Interview with Gallagher Guitars

As part of our ongoing Luthier Interview series, we present our conversation with Don Gallagher, chief luthier with Gallagher Guitars.


MF: When you first started building guitars, what innovations or craftsmanship did you feel made your guitars different? Are those goals the same today?

Gallagher “Doc Watson”

Don Gallagher: The first Gallagher guitar was made in May 1965. My father had made custom furniture since 1939. Each piece was individually designed and crafted for a particular person. When we began building guitars, it was our objective to create a small shop dedicated to making instruments [that] could express the high-level craftsmanship characteristic of the furniture my father made.
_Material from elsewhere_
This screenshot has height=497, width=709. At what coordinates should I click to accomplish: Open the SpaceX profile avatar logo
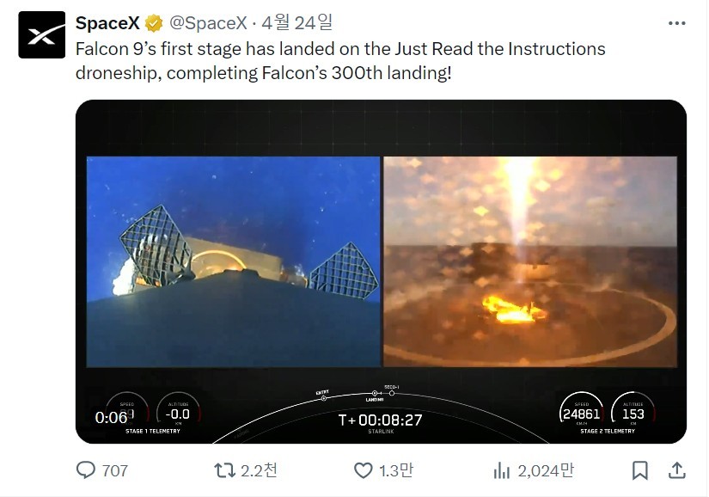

We also wanted to develop specific lines of instruments so that the work could be done efficiently.

That work has been divided into three main areas: body construction, neck construction, and finishing. Over the years, people who have worked in the shop have worked in one of these areas with my father, and later me, being the unifying threat for the overall process. From the beginning, we have placed a good deal of emphasis on consistency in building techniques. Tolerances are held closely by being well jigged up for the various operations and maintaining good records of our work. When design changes are made, we note that in our records.

All our instruments are serial numbered. A ledger is maintained in which we record the serial number, model, date it left the shop, and who received the instrument. If the guitar changes hands and we know about it we update the ledger. This ledger gives us good feedback as to what is going on with our instruments and helps us make design changes when appropriate. The ledger also helps us to maintain personal contact with people who are playing one of our guitars.

We have always striven to improve our work by building upon knowledge acquired by the feedback we get our instruments as well as information gained from other sources; i.e., musicians, other builders, etc.

In late 1965, we developed a neck rod that was adjustable from inside the body. To my knowledge, this was the first neck road adjustable from inside the body. Even though this original internal neck rod has changed, we since that time have always had a neck rod that was adjustable from inside the body.

MF: What makes your guitars different from other guitars of a similar build and value?

Don Gallagher: I believe we have one of the best values for the money of any guitar being built today.

MF: What is the most common body shape you sell? Why?

Don Gallagher: The most common body shape we build is the dreadnaught size, however we build quite a few small body guitars today. Our market tends to be flatpickers.

MF: What are the most common woods sold for back and sides? Why?

Don Gallagher: Indian rosewood and African mahogany are the two most common woods we use. The African mahogany is [a] type of wood we have used to great advantage. These mahogany guitars have good note definition and a deep sound unlike typical mahogany guitars. I believe we are noted for our mahogany instruments.

MF: When designing a completely new model, what process do you use to determine the woods used? Bracing pattern? Etc.

Don Gallagher: Most of the fifteen models we make have come about because of requests we have gotten from musicians. Which is to say, that our basic designs are driven by the needs of the musicians we are building for.

MF: What are the benefits/disadvantages of a bolt-on neck? A radius top? Radius fingerboard?

Don Gallagher: We have never used a bolt-on neck. We have always used a dovetail joint. We feel the dovetail joint is stronger, more durable, and not only transmits the vibrations from the neck to the body better but helps provide the instrument with a fuller type of sound.

The arch top and back make the instruments stronger as well as enhance the sound and projection of the instruments.

A radius neck certainly makes a guitar more playable.

MF: What strings do you recommend for your guitars? What guage? Why?

Don Gallagher: We install medium GHS bright bronze strings on our guitars here at the shop. We have been a customer of GHS since a year after they went into business. They comliment the sound of our instruments excellently.

MF: Do you have an over-all philosophy of building that defines your decisions and building choices?

Don Gallagher: Our business is more of a lifestyle than a business. We enjoy what we do. Our greatest reward is to build a product that it well received by our customers.

MF: What plans do you have for the future?

Don Gallagher: My middle son, Stephen, has just finished college and is now working full time at the shop, so we hope the tradition of Gallagher guitars will continue for many years to come.

Note: The opinions expressed by Don Gallagher are not necessarily those of Music Folk and should not imply Music Folk’s endorsement of one product over another.

One Comment on “Interview with Gallagher Guitars

  1. I travelled to USA to buy a Gallagher guitar in May 1997. I had the pleasure of meeting all the Gallagher family and workshop staff. An added bonus was meeting Doc Watson and seeing him perform. Finally I bought a Doc Watson cutaway no. 2356 and brought it back home to UK. It’s still mine 22 years on.